ChatGPT may produce more empathetic responses than doctors to questions from patients, a new study has claimed.
A team of healthcare professionals read 195 responses to patient questions from social media forum Reddit and rated the answers from the artificial intelligence chatbot more highly than those provided by doctors.
The study’s authors from the University of California concluded in JAMA Internal Medicine that further research should be done on whether AI assistants can help doctors in workflow and drafting responses, which may help reduce clinician burnout.
The healthcare professionals comparing the responses – without being told which was real and which generated by ChatGPT – were asked to look at both the quality of information and bedside manner.
They preferred the ChatGPT responses in 79% of cases and overall rated them as of significantly higher quality.
The prevalence of chatbot responses that were graded as ’empathetic’ or ‘very empathetic’, was almost 10 times higher than the doctor-written responses, the researchers reported.
The authors said: ‘While this cross-sectional study has demonstrated promising results in the use of AI assistants for patient questions, it is crucial to note that further research is necessary before any definitive conclusions can be made regarding their potential effect in clinical settings.’
‘Studying the addition of AI assistants to patient messaging workflows holds promise with the potential to improve both clinician and patient outcomes,’ they added.
Responses from ChatGPT were on average four times longer which suggests in practice that those evaluating them would have been able to guess which was which, experts said.
It was also not a level comparison as the clinicians were responding on a public forum which may have affected how empathetic the responses were, Professor James Davenport, professor of information technology, at the University of Bath pointed out.

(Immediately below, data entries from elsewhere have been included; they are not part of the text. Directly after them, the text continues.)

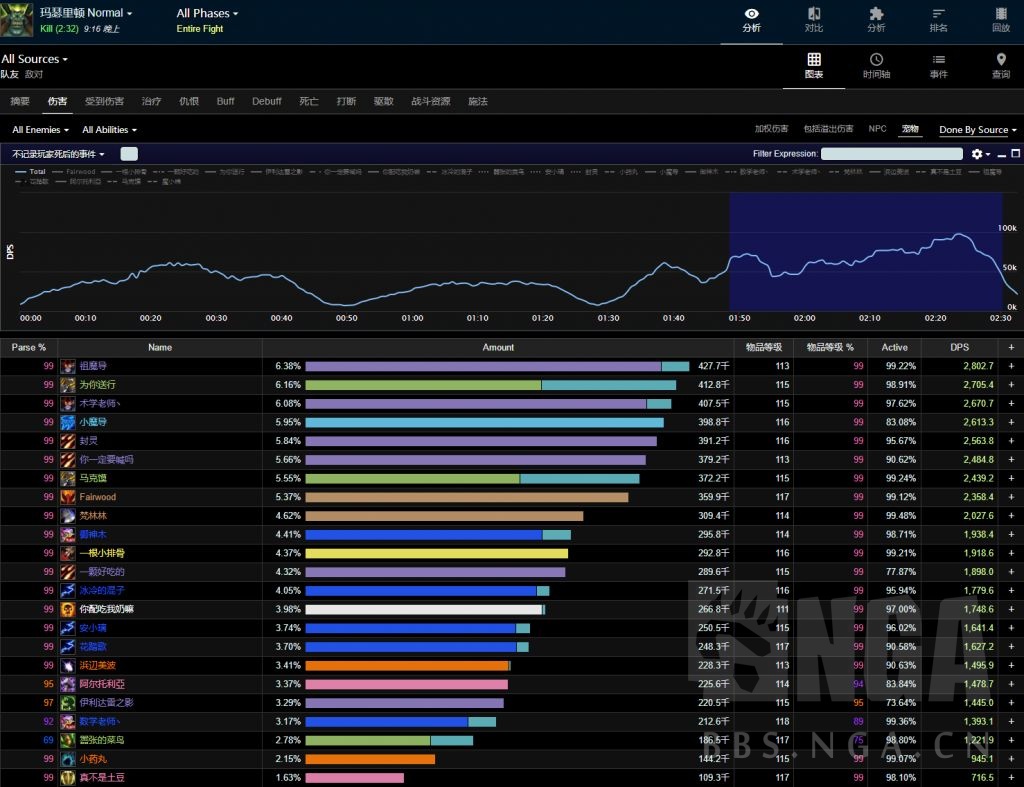Image resolution: width=1024 pixels, height=787 pixels.
Task: Expand the All Enemies dropdown
Action: point(41,130)
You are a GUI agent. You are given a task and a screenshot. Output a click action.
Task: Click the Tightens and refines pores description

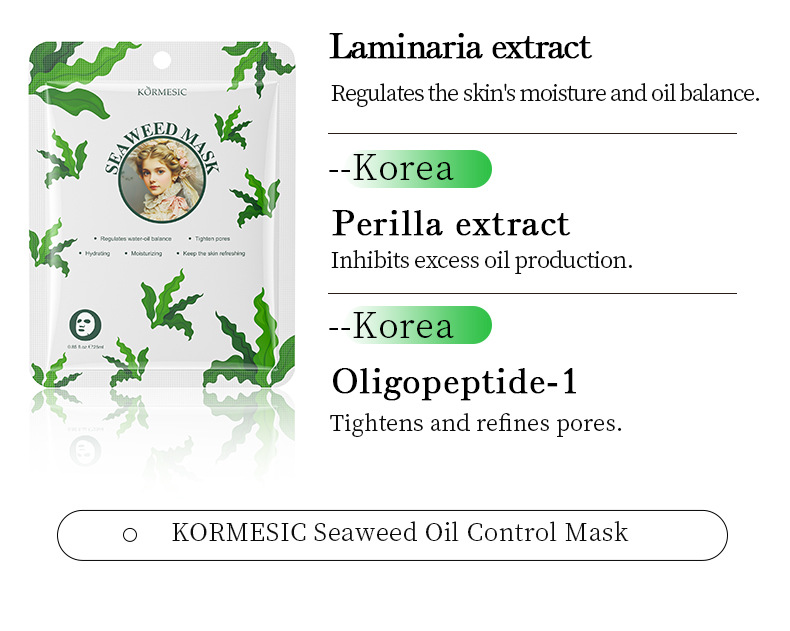[476, 423]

But he said it does raise legitimate questions about whether and how ChatGPT could ‘assist physicians in response generation’.
Professor Mirella Lapata, professor of natural language processing at the University of Edinburgh, said it was not surprising that healthcare professionals preferred ChatGPT to physician responses.
She said: ‘ChatGPT is more empathetic and overall chattier. Without controlling for the length of the response, we cannot know for sure whether the raters judged for style (eg, verbose and flowery discourse) rather than content.’
Professor Anthony Cohn, professor of automated reasoning at the University of Leeds, said: ‘Given ChatGPT’s well known abilities to “write in the style of”, it is not surprising that a chatbot is able to write text that is generally regarded as empathetic.’
He added that authors are careful to note that a chatbot should only be used as a tool to draft a response to a patient query – given the propensity of this type of technology to invent ‘facts’ and hallucinate, it would be dangerous to rely on any factual information given.
‘It is essential that any responses are carefully checked by a medical professional. However, humans have been shown to overly trust machine responses, particularly when they are often right, and a human may not always be sufficiently vigilant to properly check a chatbot’s response; this would need guarding against.’